Quando un artista si “avvia”, come diciamo noi in Romagna, lascia la luce che illuminava il suo modo di osservare il mondo, e se ad avviarsi, fondendosi con l’infinto, è un fotografo, quella luce ha una un’importanza maggiore perché consente attraverso il suo archivio, ad ognuno di noi, di vedere quel mondo visto attraverso la luce dei suoi occhi. Bruno Evangelisti, è stato uno di quei fotografi che riusciva, ad ogni scatto, ad allineare perfettamente testa, occhio e cuore, e la sensazione che ebbi quando, per la prima volta vidi una sua fotografia, fu proprio l’amore per l’arte fotografica, e riuscì, grazie al suo potere suggestivo, a suscitare in me emozioni molto più forti e profonde di quanto non siano capaci di fare descrizioni verbali o scritte.
Ad una mostra fotografica datata 2007 dal titolo: “Cinque fotografi per un ritratto di Cesena“, allestita nella Biblioteca Malatestiana di Cesena dal 28 settembre all’11 novembre 2007, vidi uno scatto di Bruno Evangelisti dal titolo: “Cesena, panoramica della zona Fornaci dal condominio in via Ugo Bassi, 1976”, e il cuore per un attimo si fermò. Era stata scattata, vado ad intuito, da quel mini grattacielo che si affaccia sui giardini di Serravalle e ritraeva la zona Fornaci così com’era quando tredicenne passavo i miei pomeriggi sul campetto arido, brullo e assolato che, all’epoca, veniva chiamato “Campo dei Siciliani”, per via che gli ultimi abitanti della casa “vecchia” e diroccata collocata nel lato di via Cotignola, erano di origini siciliane. Con il potere della fantasia, mi immaginai di entrare in quella foto quei luoghi oramai perduti da tempo, la Rettifica Spinelli con il buon pastore tedesco Wolf, al quale dispensavo biscotti e carezze, le casette a due piani che, a partire da quella di mia nonna Attilia, al civico 34 di via Cotignola portavano a raggiungere il Bar Riccardo invia Fornaci, tragitto tra i più amati della mia personale geografia del cuore.
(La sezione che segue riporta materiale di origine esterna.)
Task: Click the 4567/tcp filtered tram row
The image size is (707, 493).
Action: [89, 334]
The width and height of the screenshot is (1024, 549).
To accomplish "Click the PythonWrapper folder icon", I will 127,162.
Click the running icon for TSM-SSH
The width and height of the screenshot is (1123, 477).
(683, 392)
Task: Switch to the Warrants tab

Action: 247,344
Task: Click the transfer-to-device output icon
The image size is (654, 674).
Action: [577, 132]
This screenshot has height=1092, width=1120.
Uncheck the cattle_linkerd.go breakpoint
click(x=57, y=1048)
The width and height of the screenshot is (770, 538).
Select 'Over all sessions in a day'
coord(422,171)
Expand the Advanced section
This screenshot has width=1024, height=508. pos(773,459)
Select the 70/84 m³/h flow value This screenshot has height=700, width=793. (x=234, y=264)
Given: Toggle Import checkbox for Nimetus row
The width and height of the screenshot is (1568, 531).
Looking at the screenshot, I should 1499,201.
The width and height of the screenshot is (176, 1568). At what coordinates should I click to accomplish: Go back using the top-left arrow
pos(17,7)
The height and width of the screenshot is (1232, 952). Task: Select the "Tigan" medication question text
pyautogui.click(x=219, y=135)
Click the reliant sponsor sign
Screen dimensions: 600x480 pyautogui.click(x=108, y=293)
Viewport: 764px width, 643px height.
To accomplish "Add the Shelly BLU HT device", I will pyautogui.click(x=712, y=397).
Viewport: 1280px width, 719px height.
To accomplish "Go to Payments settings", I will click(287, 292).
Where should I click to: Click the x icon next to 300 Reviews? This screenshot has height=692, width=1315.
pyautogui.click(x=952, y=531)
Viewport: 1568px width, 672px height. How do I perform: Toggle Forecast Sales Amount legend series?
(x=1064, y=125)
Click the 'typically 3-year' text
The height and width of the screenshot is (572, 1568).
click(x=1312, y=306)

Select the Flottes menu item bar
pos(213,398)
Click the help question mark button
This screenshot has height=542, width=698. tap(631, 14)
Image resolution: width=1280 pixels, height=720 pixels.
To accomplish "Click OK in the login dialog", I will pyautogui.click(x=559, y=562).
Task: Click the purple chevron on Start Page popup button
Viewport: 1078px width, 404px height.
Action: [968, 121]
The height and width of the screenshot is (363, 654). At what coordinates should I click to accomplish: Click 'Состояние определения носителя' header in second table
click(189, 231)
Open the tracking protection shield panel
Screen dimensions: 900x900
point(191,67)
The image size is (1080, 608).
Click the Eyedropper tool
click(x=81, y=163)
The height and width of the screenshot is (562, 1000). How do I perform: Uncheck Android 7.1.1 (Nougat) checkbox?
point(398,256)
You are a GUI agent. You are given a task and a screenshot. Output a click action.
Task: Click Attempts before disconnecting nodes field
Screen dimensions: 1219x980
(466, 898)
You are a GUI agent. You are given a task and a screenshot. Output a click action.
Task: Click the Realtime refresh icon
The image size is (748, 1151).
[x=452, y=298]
La “Cirella”, “La Gigia, la Candina e la Checca”, “L’Ornella”, “Vanetti”, e poi la Guerrina, “Le Sorelle Sine”, su su fino ad arrivare alla bottega della “Gianna”, fornitrice ufficiale dei miei panini alla Cremalba, per finire con il punto di raccolta di svariate generazioni, a partire da quelle più giovani fino agli ottuagenari, che prendeva il nome dal titolare, Riccardo Menghozzi, che in coppia con l’inseparabile signora Gigliola, gestiva con maestria e professionalità un tipico bar anni settanta, di quelli che il bancone, l’arredo, i prodotti, li rendevano carichi di personalità e possessori di un’anima gemella di quella dei gestori. Quando il mio viaggio fantastico all’interno del quella fotografia giunse al termine, mi resi conto di quanto fosse importante congelare l’anima di un luogo o di un volto, rubando un istante di vita al tempo che scorre inesorabile.
Susan Sontag sosteneva che, in qualche modo, fotografare significava appropriarsi di ciò che si fotografa. Da estimatore del popolo dei nativi americani, mi piace pensare che, nell’attimo esatto in cui si scatta una foto, quell’immagine resta imprigionata, per sempre, in una dimensione priva di tempo. Ad ogni foto scattata da Bruno Evangelisti e da pochi altri, Paul Strand per fare un nome, sento un bisogno mentale di smaterializzarmi ed entrare a visitare quei ricordi imprigionati da un “click”. Dimenticavo, Bruno Evangelisti è stato anche un valente ciclista, gregario del Leone delle Fiandre, Fiorenzo Magni.